English

How To: Set user-defined statistics for st_geometry attributes and st_spatial_index in Oracle

Summary

Instructions provided describe how to set user-defined statistics for st_geometry attributes and st_spatial_index in Oracle. Statistics are used by the Oracle optimizer to select the best access path for data retrieval when executing a SQL statement. St_geometry and st_spatial_index objects also have statistics that are used by the st_domain_stats type to help the Oracle optimizer determine if a spatial index should be used or not as the access path.

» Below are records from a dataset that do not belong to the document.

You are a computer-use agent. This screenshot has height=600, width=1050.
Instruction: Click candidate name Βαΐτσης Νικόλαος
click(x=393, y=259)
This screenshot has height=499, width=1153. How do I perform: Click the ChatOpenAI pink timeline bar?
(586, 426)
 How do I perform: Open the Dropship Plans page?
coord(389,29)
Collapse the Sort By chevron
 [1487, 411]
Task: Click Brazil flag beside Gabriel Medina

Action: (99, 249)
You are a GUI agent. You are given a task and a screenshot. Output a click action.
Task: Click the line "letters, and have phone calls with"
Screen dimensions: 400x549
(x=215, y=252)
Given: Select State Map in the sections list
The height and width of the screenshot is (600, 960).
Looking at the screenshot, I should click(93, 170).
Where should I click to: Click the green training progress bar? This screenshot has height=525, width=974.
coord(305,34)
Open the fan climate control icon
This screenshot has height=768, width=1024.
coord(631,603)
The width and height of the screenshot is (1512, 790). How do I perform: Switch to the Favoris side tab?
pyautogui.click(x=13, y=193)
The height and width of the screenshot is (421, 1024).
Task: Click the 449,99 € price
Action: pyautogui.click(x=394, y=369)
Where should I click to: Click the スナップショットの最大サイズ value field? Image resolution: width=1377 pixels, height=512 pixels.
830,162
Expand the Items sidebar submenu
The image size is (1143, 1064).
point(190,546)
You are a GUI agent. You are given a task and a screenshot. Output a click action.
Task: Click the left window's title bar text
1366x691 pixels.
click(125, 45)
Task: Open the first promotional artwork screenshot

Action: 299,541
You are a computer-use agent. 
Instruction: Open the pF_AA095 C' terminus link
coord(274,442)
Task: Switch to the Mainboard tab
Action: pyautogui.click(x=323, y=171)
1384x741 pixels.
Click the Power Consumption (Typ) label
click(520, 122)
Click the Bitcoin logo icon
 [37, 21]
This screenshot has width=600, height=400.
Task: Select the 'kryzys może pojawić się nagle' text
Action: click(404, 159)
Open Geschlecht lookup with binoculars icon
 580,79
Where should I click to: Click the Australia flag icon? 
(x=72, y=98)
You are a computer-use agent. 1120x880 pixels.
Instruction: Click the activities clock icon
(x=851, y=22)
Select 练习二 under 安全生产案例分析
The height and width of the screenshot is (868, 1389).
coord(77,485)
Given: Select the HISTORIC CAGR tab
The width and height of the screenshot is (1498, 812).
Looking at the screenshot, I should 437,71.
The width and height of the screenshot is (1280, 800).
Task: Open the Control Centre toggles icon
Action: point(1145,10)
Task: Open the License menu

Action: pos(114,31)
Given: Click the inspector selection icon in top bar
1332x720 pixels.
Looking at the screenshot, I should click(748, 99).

Statistics are gathered on tables and indexes when the table is analyzed, either by using the Analyze command in ArcCatalog or the Oracle command dbms_stats.gather_table_stats. When statistics are gathered on a table containing an st_geometry attribute and spatial index, additional statistics are gathered about the geometry and its spatial index, which are stored in the ArcSDE administrator's table st_geometry_index. These statistic values are then used to derive the selectivity of spatial queries and the cost of using the spatial index as the optimizer's access path, verses a full table scan and filter for each candidate row.

In some unique and specific cases, the statistics gathered may not correctly represent the characteristics of the data. Therefore, just as Oracle provides a mechanism to set user-defined statistics with tables and indexes, there is the ability to set an st_geometry and spatial index statistics using the sde.spx_util procedure.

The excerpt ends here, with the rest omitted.